We can use JSON_SCHEMA_VALIDATION_REPORT() to get more information on why a document is failing with JSON_SCHEMA_VALID().

mysql> select JSON_SCHEMA_VALIDATION_REPORT(@s,@d)\G
*************************** 1. row ***************************
JSON_SCHEMA_VALIDATION_REPORT(@s,@d): {"valid": false, "reason": "The JSON document location '#/myage' failed requirement 'minimum' at JSON Schema location '#/properties/myage'", "schema-location": "#/properties/myage", "document-location": "#/myage", "schema-failed-keyword": "minimum"}
1 row in set (0.00 sec)

And, you should note, the response is in JSON format. And you can neaten the output up with JSON_PRETTY() wrapped around the above query.

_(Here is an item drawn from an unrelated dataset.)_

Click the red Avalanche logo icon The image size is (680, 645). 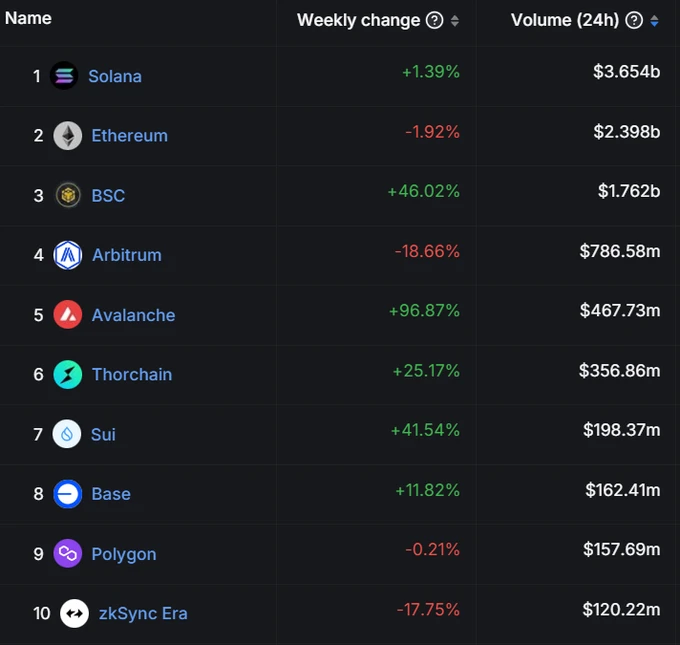point(68,315)
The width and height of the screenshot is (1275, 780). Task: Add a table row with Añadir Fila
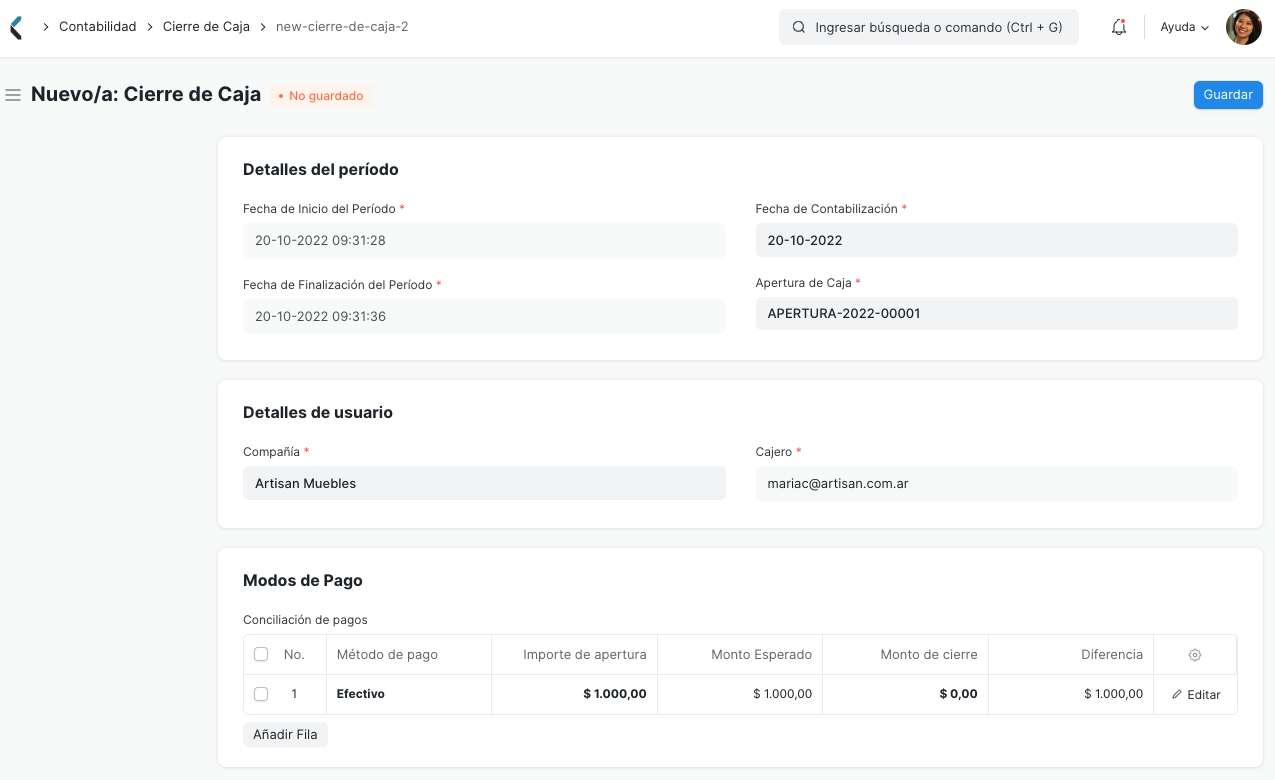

select JSON_PRETTY(JSON_SCHEMA_VALIDATION_REPORT(@s,@d))\G
*************************** 1. row ***************************
JSON_PRETTY(JSON_SCHEMA_VALIDATION_REPORT(@s,@d)): {
  "valid": false,
  "reason": "The JSON document location '#/myage' failed requirement 'minimum' at JSON Schema location '#/properties/myage'",
  "schema-location": "#/properties/myage",
  "document-location": "#/myage",
  "schema-failed-keyword": "minimum"
}

Required Keys


If you want to make sure certain keys are included in a document, you can use a the required option in your schema definition.  So if you are working with GIS information, you can specify requiring longitude and latitude.

""required": ["latitude", "longitude"]


So we can no have required fields and specify their value ranges. And we can verify BEFORE committing the JSON document to the MySQL server that the data conforms to our schema.

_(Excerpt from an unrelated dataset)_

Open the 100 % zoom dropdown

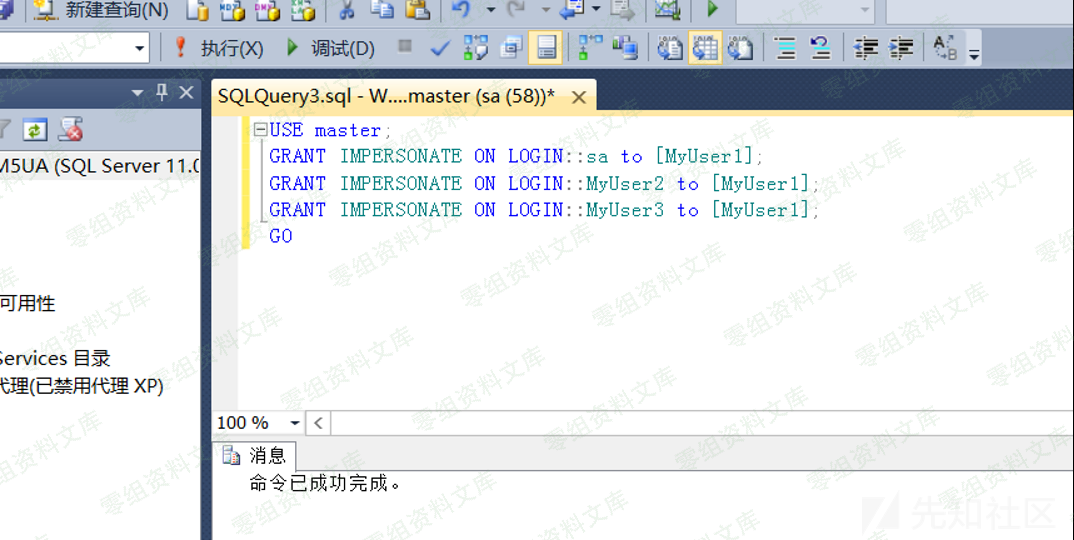click(294, 423)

Using JSON SCHEMA Validation with Check Constraint

SO the next logical step is to use the CONSTRAINT CHECK option on table creation to assure that we are not only getting a valid JSON document but a verified JSON document.

 
CREATE TABLE `testx` (
`col` JSON,
CONSTRAINT `myage_inRange`
CHECK (JSON_SCHEMA_VALID('{"type": "object",
"properties": {
"myage": {
"type" : "number",
"minimum": 28,
"maximum": 99
}
},"required": ["myage"]
}', `col`) = 1)
);


And the proof that it works.

mysql> insert into testx values('{"myage":27}');
ERROR 3819 (HY000): Check constraint 'myage_inRange' is violated.
mysql> insert into testx values('{"myage":97}');
Query OK, 1 row affected (0.02 sec)
 


So two of the big criticisms on using JSON in a relational database are now gone. We can add rigor and value checks.  While not as easy to do as with normalized  relational data, this is a huge win for those using JSON.
 


More on JSON Schema


I highly recommend going through the basics of JSON Schema as they is a lot of material that can not be covered in a simple blog.